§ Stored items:
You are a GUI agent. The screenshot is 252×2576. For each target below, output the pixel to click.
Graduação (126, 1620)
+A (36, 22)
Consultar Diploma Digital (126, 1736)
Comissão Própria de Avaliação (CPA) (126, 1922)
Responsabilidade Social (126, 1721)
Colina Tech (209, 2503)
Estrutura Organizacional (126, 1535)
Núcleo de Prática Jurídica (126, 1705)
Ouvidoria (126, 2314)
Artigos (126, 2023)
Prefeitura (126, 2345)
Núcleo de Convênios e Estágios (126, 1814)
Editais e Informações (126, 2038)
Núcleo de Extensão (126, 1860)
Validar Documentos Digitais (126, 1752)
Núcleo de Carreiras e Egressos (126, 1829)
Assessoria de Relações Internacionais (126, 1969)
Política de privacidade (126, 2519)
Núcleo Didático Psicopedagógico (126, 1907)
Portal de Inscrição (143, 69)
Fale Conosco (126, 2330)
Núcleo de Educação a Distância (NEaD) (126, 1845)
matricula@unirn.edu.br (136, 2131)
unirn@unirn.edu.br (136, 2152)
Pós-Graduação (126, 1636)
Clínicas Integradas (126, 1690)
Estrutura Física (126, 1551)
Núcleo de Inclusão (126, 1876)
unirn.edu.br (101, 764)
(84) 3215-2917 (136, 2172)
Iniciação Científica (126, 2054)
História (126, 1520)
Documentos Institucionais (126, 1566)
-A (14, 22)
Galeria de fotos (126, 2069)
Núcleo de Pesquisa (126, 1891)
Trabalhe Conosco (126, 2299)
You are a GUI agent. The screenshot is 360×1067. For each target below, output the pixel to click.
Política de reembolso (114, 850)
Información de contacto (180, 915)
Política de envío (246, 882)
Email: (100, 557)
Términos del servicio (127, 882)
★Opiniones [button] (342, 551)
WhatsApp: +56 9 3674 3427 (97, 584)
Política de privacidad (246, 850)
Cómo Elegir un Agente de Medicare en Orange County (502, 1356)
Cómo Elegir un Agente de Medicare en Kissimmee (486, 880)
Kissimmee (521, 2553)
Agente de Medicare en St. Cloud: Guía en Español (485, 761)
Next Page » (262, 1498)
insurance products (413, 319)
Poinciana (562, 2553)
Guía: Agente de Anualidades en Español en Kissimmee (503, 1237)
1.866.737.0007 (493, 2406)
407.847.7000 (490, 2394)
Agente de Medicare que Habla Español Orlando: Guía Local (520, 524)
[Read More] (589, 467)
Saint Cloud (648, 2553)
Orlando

§ What you need to do: Every entry must appear in the answer, reproduced exactly.

§ Task output:
You are a GUI agent. The screenshot is 252×2576. For each target below, output the pixel to click.
Graduação (126, 1620)
+A (36, 22)
Consultar Diploma Digital (126, 1736)
Comissão Própria de Avaliação (CPA) (126, 1922)
Responsabilidade Social (126, 1721)
Colina Tech (209, 2503)
Estrutura Organizacional (126, 1535)
Núcleo de Prática Jurídica (126, 1705)
Ouvidoria (126, 2314)
Artigos (126, 2023)
Prefeitura (126, 2345)
Núcleo de Convênios e Estágios (126, 1814)
Editais e Informações (126, 2038)
Núcleo de Extensão (126, 1860)
Validar Documentos Digitais (126, 1752)
Núcleo de Carreiras e Egressos (126, 1829)
Assessoria de Relações Internacionais (126, 1969)
Política de privacidade (126, 2519)
Núcleo Didático Psicopedagógico (126, 1907)
Portal de Inscrição (143, 69)
Fale Conosco (126, 2330)
Núcleo de Educação a Distância (NEaD) (126, 1845)
matricula@unirn.edu.br (136, 2131)
unirn@unirn.edu.br (136, 2152)
Pós-Graduação (126, 1636)
Clínicas Integradas (126, 1690)
Estrutura Física (126, 1551)
Núcleo de Inclusão (126, 1876)
unirn.edu.br (101, 764)
(84) 3215-2917 (136, 2172)
Iniciação Científica (126, 2054)
História (126, 1520)
Documentos Institucionais (126, 1566)
-A (14, 22)
Galeria de fotos (126, 2069)
Núcleo de Pesquisa (126, 1891)
Trabalhe Conosco (126, 2299)
You are a GUI agent. The screenshot is 360×1067. For each target below, output the pixel to click.
Política de reembolso (114, 850)
Información de contacto (180, 915)
Política de envío (246, 882)
Email: (100, 557)
Términos del servicio (127, 882)
★Opiniones [button] (342, 551)
WhatsApp: +56 9 3674 3427 (97, 584)
Política de privacidad (246, 850)
Cómo Elegir un Agente de Medicare en Orange County (502, 1356)
Cómo Elegir un Agente de Medicare en Kissimmee (486, 880)
Kissimmee (521, 2553)
Agente de Medicare en St. Cloud: Guía en Español (485, 761)
Next Page » (262, 1498)
insurance products (413, 319)
Poinciana (562, 2553)
Guía: Agente de Anualidades en Español en Kissimmee (503, 1237)
1.866.737.0007 (493, 2406)
407.847.7000 (490, 2394)
Agente de Medicare que Habla Español Orlando: Guía Local (520, 524)
[Read More] (589, 467)
Saint Cloud (648, 2553)
Orlando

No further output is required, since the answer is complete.